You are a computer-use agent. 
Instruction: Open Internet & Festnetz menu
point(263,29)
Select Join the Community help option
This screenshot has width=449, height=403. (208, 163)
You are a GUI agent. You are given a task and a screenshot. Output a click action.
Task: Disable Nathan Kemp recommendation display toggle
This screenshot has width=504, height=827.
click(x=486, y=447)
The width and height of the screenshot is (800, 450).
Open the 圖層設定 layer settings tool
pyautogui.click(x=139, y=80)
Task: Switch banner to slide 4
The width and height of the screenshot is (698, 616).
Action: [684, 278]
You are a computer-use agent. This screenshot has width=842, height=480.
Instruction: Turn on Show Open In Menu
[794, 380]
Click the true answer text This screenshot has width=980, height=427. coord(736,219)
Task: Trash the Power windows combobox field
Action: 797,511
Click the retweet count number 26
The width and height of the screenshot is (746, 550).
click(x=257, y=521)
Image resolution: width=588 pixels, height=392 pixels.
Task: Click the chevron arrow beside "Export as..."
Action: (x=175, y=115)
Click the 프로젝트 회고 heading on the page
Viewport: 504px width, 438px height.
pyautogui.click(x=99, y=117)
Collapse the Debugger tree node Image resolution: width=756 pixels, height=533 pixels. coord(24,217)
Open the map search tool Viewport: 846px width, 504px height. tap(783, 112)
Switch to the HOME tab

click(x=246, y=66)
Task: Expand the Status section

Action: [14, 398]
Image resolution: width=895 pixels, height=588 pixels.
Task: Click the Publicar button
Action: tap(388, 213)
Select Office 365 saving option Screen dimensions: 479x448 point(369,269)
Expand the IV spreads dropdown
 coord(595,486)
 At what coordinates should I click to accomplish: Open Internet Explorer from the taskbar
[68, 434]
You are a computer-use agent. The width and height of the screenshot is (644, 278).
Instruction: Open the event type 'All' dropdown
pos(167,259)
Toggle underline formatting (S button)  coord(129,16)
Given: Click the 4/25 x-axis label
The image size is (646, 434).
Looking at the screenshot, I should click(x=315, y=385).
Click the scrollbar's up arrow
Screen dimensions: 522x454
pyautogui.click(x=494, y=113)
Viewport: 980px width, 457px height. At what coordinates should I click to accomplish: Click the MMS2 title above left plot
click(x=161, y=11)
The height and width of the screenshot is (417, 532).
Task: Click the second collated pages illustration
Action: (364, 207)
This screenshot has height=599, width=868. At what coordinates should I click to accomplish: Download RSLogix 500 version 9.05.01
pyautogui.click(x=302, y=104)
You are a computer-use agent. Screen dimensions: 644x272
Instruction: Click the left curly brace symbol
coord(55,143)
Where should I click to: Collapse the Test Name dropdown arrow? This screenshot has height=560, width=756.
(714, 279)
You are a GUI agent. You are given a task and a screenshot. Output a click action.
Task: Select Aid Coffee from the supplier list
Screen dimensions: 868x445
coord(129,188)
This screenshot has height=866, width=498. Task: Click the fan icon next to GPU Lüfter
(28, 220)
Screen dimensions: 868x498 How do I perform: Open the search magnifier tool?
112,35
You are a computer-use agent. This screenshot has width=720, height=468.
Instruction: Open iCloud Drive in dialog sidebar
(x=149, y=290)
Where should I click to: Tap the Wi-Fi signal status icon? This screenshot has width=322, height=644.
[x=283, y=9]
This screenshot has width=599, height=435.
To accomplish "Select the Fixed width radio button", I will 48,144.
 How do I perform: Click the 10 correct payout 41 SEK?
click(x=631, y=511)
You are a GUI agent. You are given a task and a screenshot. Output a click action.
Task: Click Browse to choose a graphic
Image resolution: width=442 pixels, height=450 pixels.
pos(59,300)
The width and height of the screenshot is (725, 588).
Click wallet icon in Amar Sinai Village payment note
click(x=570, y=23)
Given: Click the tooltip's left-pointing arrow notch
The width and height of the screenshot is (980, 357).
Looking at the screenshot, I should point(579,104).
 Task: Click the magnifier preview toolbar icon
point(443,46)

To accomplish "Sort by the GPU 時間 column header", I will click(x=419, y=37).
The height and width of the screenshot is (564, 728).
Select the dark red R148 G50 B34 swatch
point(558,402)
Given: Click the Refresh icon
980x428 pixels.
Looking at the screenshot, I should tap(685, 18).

• [WHAT YOU HAVE TO DO]: Each line above needs to be returned exactly as it is.

• [ANSWER]:
You are a computer-use agent. 
Instruction: Open Internet & Festnetz menu
point(263,29)
Select Join the Community help option
This screenshot has width=449, height=403. (208, 163)
You are a GUI agent. You are given a task and a screenshot. Output a click action.
Task: Disable Nathan Kemp recommendation display toggle
This screenshot has width=504, height=827.
click(x=486, y=447)
The width and height of the screenshot is (800, 450).
Open the 圖層設定 layer settings tool
pyautogui.click(x=139, y=80)
Task: Switch banner to slide 4
The width and height of the screenshot is (698, 616).
Action: [684, 278]
You are a computer-use agent. This screenshot has width=842, height=480.
Instruction: Turn on Show Open In Menu
[794, 380]
Click the true answer text This screenshot has width=980, height=427. coord(736,219)
Task: Trash the Power windows combobox field
Action: 797,511
Click the retweet count number 26
The width and height of the screenshot is (746, 550).
click(x=257, y=521)
Image resolution: width=588 pixels, height=392 pixels.
Task: Click the chevron arrow beside "Export as..."
Action: (x=175, y=115)
Click the 프로젝트 회고 heading on the page
Viewport: 504px width, 438px height.
pyautogui.click(x=99, y=117)
Collapse the Debugger tree node Image resolution: width=756 pixels, height=533 pixels. coord(24,217)
Open the map search tool Viewport: 846px width, 504px height. tap(783, 112)
Switch to the HOME tab

click(x=246, y=66)
Task: Expand the Status section

Action: [14, 398]
Image resolution: width=895 pixels, height=588 pixels.
Task: Click the Publicar button
Action: tap(388, 213)
Select Office 365 saving option Screen dimensions: 479x448 point(369,269)
Expand the IV spreads dropdown
 coord(595,486)
 At what coordinates should I click to accomplish: Open Internet Explorer from the taskbar
[68, 434]
You are a computer-use agent. The width and height of the screenshot is (644, 278).
Instruction: Open the event type 'All' dropdown
pos(167,259)
Toggle underline formatting (S button)  coord(129,16)
Given: Click the 4/25 x-axis label
The image size is (646, 434).
Looking at the screenshot, I should click(x=315, y=385).
Click the scrollbar's up arrow
Screen dimensions: 522x454
pyautogui.click(x=494, y=113)
Viewport: 980px width, 457px height. At what coordinates should I click to accomplish: Click the MMS2 title above left plot
click(x=161, y=11)
The height and width of the screenshot is (417, 532).
Task: Click the second collated pages illustration
Action: (364, 207)
This screenshot has height=599, width=868. At what coordinates should I click to accomplish: Download RSLogix 500 version 9.05.01
pyautogui.click(x=302, y=104)
You are a computer-use agent. Screen dimensions: 644x272
Instruction: Click the left curly brace symbol
coord(55,143)
Where should I click to: Collapse the Test Name dropdown arrow? This screenshot has height=560, width=756.
(714, 279)
You are a GUI agent. You are given a task and a screenshot. Output a click action.
Task: Select Aid Coffee from the supplier list
Screen dimensions: 868x445
coord(129,188)
This screenshot has height=866, width=498. Task: Click the fan icon next to GPU Lüfter
(28, 220)
Screen dimensions: 868x498 How do I perform: Open the search magnifier tool?
112,35
You are a computer-use agent. This screenshot has width=720, height=468.
Instruction: Open iCloud Drive in dialog sidebar
(x=149, y=290)
Where should I click to: Tap the Wi-Fi signal status icon? This screenshot has width=322, height=644.
[x=283, y=9]
This screenshot has width=599, height=435.
To accomplish "Select the Fixed width radio button", I will 48,144.
 How do I perform: Click the 10 correct payout 41 SEK?
click(x=631, y=511)
You are a GUI agent. You are given a task and a screenshot. Output a click action.
Task: Click Browse to choose a graphic
Image resolution: width=442 pixels, height=450 pixels.
pos(59,300)
The width and height of the screenshot is (725, 588).
Click wallet icon in Amar Sinai Village payment note
click(x=570, y=23)
Given: Click the tooltip's left-pointing arrow notch
The width and height of the screenshot is (980, 357).
Looking at the screenshot, I should point(579,104).
 Task: Click the magnifier preview toolbar icon
point(443,46)

To accomplish "Sort by the GPU 時間 column header", I will click(x=419, y=37).
The height and width of the screenshot is (564, 728).
Select the dark red R148 G50 B34 swatch
point(558,402)
Given: Click the Refresh icon
980x428 pixels.
Looking at the screenshot, I should tap(685, 18).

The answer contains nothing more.